[Material supplied — start]
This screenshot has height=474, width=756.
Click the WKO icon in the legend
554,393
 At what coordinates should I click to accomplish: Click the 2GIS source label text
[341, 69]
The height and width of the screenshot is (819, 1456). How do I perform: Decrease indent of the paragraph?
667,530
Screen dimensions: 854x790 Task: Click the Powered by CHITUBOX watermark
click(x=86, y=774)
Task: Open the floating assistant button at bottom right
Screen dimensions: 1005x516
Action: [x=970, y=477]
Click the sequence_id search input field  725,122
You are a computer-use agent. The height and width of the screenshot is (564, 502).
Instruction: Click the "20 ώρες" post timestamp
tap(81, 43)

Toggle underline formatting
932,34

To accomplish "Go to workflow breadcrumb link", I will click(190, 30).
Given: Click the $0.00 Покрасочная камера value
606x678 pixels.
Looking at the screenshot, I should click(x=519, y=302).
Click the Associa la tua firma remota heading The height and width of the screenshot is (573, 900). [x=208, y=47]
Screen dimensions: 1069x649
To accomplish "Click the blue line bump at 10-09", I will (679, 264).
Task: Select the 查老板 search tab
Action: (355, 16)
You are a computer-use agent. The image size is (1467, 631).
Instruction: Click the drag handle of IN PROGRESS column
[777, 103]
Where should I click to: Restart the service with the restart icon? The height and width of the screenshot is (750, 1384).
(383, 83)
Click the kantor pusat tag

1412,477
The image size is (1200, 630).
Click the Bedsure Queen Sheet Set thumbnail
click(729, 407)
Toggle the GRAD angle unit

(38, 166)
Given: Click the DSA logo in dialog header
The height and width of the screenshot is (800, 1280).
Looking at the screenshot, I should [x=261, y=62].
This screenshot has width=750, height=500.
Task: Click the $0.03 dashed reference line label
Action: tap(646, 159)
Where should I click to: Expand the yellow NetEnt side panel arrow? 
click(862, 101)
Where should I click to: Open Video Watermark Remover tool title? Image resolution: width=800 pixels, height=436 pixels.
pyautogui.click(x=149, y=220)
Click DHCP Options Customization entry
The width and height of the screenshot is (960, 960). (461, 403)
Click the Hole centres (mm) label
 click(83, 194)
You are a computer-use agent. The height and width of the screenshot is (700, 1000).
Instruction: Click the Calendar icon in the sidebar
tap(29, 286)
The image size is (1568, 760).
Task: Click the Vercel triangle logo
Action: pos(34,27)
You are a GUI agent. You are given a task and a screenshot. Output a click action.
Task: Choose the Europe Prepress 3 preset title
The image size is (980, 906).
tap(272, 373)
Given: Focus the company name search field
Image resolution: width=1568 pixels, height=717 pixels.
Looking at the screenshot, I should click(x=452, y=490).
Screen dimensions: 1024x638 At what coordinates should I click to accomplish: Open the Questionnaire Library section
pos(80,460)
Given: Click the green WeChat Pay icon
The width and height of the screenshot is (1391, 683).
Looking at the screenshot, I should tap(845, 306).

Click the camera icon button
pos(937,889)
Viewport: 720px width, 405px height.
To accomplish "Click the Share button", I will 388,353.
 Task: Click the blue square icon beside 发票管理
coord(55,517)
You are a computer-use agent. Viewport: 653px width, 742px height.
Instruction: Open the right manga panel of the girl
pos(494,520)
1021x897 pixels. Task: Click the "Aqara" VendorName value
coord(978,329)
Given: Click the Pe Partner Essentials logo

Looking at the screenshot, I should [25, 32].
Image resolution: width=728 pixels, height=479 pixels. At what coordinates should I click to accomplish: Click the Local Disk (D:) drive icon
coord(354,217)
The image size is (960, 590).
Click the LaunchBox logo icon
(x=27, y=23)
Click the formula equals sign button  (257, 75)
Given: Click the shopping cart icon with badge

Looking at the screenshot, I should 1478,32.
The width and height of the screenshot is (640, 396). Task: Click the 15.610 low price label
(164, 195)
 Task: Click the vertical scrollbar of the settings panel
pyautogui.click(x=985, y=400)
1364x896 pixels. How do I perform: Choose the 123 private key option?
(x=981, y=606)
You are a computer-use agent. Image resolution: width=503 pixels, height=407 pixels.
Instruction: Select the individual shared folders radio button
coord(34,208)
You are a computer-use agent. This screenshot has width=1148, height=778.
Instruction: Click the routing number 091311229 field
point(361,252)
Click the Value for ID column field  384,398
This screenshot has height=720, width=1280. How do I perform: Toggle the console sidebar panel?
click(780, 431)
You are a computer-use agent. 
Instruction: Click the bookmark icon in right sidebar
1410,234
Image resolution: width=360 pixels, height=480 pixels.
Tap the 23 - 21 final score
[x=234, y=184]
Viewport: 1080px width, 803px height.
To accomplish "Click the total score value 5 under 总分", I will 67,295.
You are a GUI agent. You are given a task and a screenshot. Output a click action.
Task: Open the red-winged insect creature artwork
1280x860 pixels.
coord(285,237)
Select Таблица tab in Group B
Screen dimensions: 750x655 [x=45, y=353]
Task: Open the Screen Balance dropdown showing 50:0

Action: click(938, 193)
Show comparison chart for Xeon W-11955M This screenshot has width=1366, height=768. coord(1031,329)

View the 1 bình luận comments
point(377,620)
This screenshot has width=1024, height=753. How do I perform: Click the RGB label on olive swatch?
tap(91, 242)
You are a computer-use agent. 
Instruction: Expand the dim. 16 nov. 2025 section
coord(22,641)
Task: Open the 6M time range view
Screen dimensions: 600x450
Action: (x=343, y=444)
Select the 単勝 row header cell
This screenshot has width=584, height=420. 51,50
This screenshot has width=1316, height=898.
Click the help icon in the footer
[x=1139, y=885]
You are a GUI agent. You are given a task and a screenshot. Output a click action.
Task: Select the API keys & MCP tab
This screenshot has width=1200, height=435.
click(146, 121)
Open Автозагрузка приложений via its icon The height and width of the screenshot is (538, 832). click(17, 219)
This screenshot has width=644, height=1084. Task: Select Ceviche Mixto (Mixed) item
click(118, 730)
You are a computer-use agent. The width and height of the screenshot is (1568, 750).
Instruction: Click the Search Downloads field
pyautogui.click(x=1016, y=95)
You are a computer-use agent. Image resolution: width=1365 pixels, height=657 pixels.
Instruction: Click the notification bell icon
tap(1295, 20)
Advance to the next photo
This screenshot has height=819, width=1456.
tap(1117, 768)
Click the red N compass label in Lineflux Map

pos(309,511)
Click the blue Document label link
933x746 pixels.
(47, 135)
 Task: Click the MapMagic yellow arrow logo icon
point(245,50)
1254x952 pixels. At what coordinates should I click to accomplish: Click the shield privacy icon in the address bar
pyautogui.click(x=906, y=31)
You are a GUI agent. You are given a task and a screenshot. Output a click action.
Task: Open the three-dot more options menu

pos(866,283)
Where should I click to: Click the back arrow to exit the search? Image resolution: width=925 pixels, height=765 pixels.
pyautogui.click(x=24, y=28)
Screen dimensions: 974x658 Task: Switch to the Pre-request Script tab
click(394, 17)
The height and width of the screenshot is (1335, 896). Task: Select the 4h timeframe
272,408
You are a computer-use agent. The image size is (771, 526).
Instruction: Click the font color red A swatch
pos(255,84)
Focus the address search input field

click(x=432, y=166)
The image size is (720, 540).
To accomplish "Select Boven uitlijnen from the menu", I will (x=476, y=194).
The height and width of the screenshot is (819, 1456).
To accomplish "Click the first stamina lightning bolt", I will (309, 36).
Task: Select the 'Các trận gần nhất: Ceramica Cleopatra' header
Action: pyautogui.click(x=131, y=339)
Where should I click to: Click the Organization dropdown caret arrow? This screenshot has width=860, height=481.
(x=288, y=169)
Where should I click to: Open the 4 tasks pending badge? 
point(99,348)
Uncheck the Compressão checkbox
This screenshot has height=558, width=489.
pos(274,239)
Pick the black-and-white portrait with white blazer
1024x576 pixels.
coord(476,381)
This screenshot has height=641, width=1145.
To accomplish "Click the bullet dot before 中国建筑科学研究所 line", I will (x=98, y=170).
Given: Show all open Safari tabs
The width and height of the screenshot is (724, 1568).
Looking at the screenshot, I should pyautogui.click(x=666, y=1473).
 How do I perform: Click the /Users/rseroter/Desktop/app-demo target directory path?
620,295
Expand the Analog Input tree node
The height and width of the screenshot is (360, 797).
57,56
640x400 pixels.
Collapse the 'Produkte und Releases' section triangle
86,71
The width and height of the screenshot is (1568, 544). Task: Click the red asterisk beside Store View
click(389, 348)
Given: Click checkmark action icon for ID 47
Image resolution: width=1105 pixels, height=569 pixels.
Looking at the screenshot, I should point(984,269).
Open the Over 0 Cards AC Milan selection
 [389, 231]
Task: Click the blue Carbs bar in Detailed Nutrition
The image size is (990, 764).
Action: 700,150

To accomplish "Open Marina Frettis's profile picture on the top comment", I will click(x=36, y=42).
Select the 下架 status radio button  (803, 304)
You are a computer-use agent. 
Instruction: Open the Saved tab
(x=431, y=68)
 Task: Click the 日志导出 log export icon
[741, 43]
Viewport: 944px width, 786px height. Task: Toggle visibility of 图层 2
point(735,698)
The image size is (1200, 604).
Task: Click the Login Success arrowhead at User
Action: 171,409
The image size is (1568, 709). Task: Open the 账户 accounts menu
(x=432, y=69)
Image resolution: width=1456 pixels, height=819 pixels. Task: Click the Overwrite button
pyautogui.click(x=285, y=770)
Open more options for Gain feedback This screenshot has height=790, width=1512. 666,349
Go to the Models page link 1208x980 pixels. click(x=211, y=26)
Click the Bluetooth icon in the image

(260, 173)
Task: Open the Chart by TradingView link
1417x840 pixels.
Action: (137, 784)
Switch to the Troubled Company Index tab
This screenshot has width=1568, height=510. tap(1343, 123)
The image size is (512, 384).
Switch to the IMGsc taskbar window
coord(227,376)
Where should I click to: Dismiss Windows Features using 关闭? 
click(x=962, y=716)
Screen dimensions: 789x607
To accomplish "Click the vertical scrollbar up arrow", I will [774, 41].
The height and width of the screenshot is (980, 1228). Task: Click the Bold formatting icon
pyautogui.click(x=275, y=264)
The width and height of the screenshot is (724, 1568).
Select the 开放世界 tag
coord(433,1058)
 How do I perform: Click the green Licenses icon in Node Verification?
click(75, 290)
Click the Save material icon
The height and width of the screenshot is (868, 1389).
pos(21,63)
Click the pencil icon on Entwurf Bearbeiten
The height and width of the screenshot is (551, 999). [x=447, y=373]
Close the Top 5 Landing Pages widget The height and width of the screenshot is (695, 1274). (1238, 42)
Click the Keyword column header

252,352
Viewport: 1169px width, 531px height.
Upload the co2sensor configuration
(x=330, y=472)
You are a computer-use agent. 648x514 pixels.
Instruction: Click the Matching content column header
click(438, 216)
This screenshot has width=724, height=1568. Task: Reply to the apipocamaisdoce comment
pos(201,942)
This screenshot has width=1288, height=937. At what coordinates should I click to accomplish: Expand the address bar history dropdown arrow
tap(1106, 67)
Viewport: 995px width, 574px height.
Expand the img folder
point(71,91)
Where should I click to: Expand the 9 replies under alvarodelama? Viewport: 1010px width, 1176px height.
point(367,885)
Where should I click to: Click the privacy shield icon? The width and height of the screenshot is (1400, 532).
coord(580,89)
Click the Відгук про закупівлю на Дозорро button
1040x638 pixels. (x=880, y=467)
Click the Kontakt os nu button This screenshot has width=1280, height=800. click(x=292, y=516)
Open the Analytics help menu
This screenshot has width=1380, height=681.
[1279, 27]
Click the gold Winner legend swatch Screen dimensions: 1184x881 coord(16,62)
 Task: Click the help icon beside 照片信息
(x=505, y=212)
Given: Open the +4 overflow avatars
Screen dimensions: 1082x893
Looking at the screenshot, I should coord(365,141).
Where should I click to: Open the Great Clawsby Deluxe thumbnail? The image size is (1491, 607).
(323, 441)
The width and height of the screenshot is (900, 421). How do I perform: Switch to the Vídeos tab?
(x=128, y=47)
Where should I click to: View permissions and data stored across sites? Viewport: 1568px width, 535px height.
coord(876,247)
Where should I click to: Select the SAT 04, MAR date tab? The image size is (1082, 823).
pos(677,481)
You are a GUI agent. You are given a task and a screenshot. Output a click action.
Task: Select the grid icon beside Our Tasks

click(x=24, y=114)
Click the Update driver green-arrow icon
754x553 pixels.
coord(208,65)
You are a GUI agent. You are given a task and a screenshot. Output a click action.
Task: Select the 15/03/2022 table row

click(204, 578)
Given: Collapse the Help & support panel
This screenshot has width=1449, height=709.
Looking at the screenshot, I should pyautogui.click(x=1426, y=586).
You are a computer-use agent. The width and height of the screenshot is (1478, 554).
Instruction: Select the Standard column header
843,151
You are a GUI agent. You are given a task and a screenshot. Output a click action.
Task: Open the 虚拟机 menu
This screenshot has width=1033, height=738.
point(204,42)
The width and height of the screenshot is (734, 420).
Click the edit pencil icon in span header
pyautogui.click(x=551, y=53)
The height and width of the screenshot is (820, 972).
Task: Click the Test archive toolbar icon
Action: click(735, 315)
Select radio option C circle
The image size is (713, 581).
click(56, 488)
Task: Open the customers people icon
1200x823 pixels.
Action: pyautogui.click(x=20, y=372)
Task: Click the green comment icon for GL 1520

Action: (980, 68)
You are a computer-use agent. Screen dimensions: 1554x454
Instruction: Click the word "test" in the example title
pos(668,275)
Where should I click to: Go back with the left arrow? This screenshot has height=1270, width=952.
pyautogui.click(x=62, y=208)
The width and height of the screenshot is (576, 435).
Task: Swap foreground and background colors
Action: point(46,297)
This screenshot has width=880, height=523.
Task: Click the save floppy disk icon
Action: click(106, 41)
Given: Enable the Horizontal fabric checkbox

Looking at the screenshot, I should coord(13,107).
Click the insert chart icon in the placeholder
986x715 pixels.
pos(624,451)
[Material supplied — finish]
■ **Directions for this task**:
Scanning the data above, count the lines in which the string "link" occurs and state only the count.

■ **Solution for this task**:
4